Making the iron visible
Figure 1 shows how the iron in the degenerated nerve cells is distributed within the substantia nigra of a Parkinson's patient. At first glance, the distribution looks just like that in the healthy nerve cells: iron has accumulated within the neuromelanin. The difference becomes apparent only once a quantitative evaluation has been conducted. Via the imaging EELS method and with the aid of the image-analytical software, the energy-loss spectrum of the beam electrons can be calculated. A good measure for the number of iron atoms the neuromelanin contains is the area beneath the peak of the Fe (iron) L2,3 edge. Comparing the areas of different energy-loss spectra provides a clear and unambiguous result for this experiment series. The neuromelanin of a Parkinson's patient contains three times as much iron as the neuromelanin of a healthy person.
Quantitative image analyses of this nature can help to shed light in the as yet obscure interrelationships between the accumulation of metals and cell degeneration. Improved methods of treatment may result from a deeper understanding of these interrelationships. It is conceivable that medications will be developed containing iron-binding substances. These would be able to protect nerve cells from excessive accumulation of iron.
How is an elemental map of iron generated?
EFTEM stands for energy-filtering transmission electron microscope. The electron beam of the EFTEM is transmitted through the sample (the ultrathin section of the brain tissue) and generates a magnified image of the sample in the imaging plane.
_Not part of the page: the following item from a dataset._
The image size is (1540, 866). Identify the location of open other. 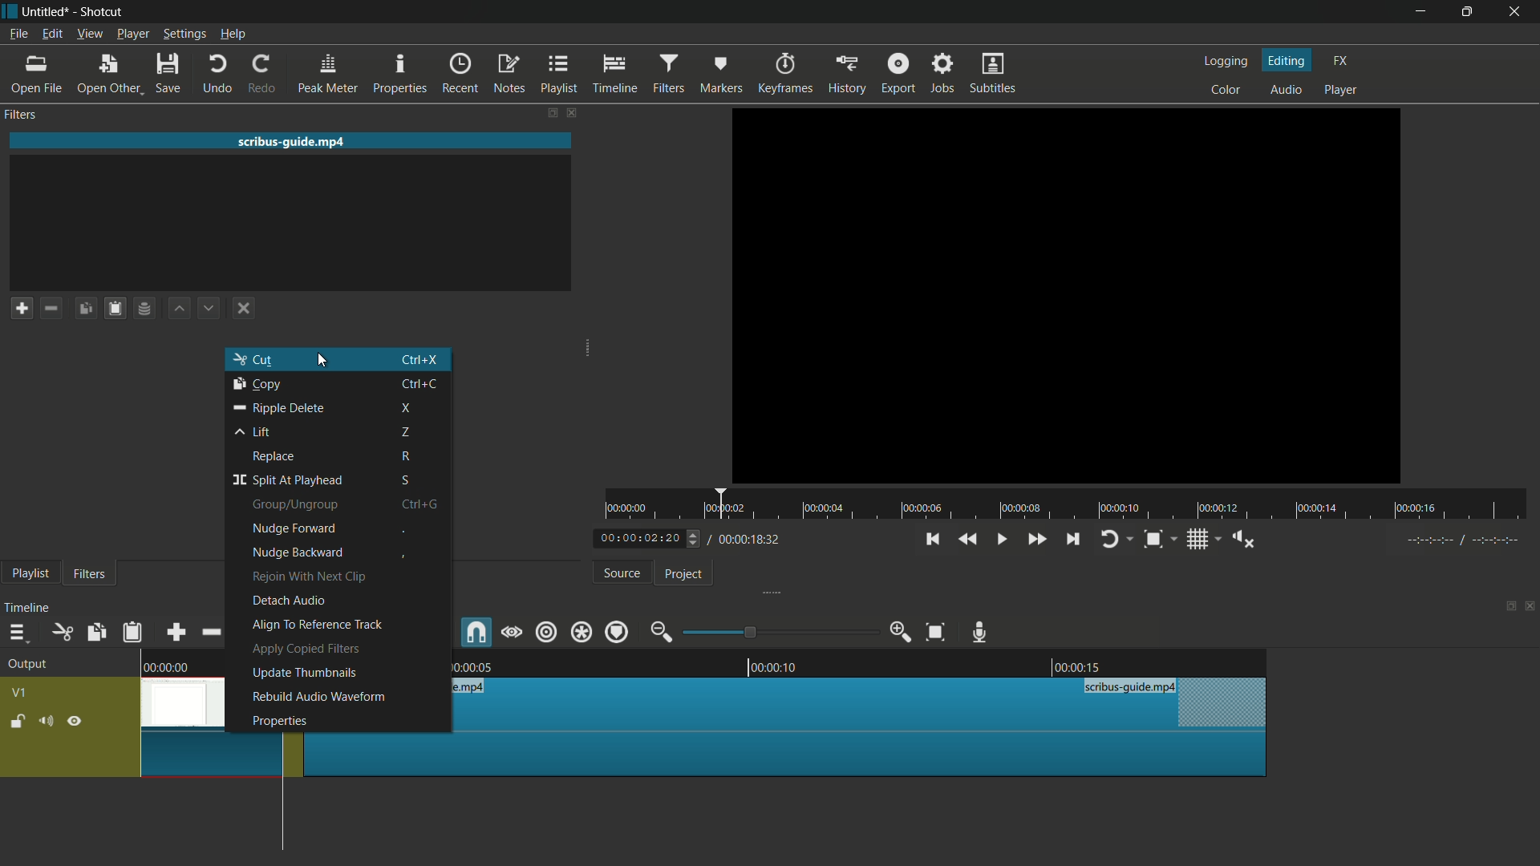
(109, 74).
The built-in energy filter makes it possible to generate electron-spectroscopic images (ESI). If the energy filter is set to 725 eV, for example, only those electrons reach the imaging plane that have an energy loss of 725 eV while going through the sample. The energy filter intercepts all other electrons.
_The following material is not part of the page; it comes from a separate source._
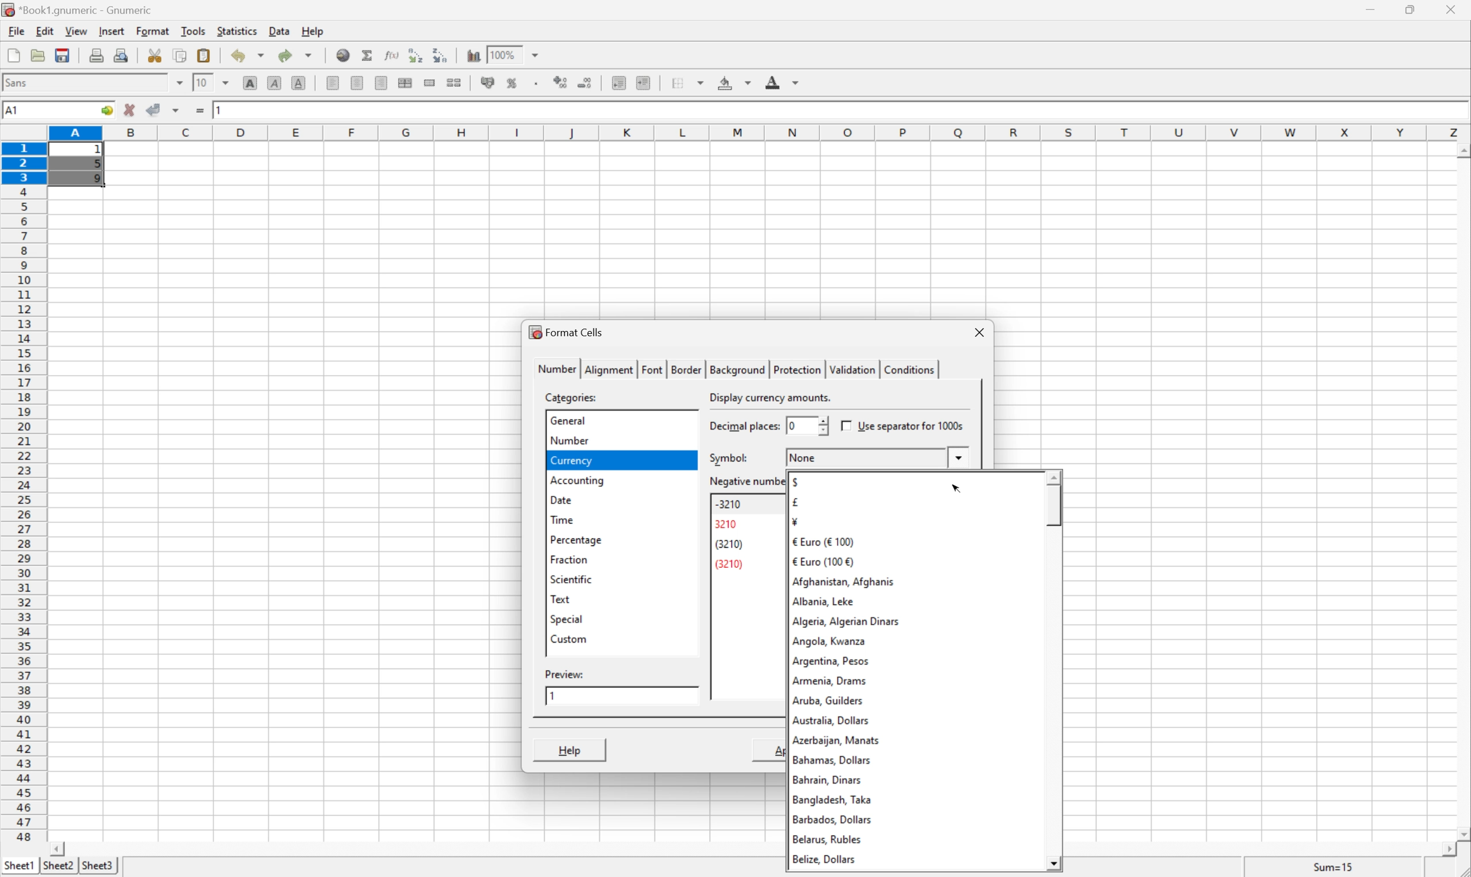  I want to click on open a file, so click(36, 53).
725 eV is the characteristic energy loss of an electron from the beam when it 'flies by' an iron atom really closely and causes a certain inner-shell transition. The energy filter will allow such an electron to pass through. Then it contributes to image generation in the imaging plane. Unfortunately, other electrons manage to make it through, influencing the image. These electrons have also coincidentally lost 725 eV due to various sorts of multiple impacts that occurred while passing through the sample. Without these other 'bothersome' electrons, the ESI image at 725 eV would be an elemental map of iron: ie, this would mean that it would be possible to see how iron is distributed throughout the sample.
The elemental map can be calculated using multiple ESI images. The analySIS TEM EsiVision software package is used in the oral pathology department of Okayama University. The software remote controls the electron microscope and acquires a series of ESI images at various energy losses using a digital camera. Because EFI images have a very low signal-to-noise ratio, the software optimizes image quality during acquisition directly.
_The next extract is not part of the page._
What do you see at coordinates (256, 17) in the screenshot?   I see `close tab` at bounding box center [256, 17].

Using what is known as the 3-window method, 3 ESI images are acquired. The first one is at 725 eV, the second and third ones at somewhat lower energy losses. The second and third images are used to compute a 'background image'. This is then subtracted from the first image. This is how the 'bothersome' background is removed from image number one (made up of all the contrast components caused by the 'bothersome' electrons referred to above). The result is the desired elemental map of iron. This is also suitable for quantitative measurement.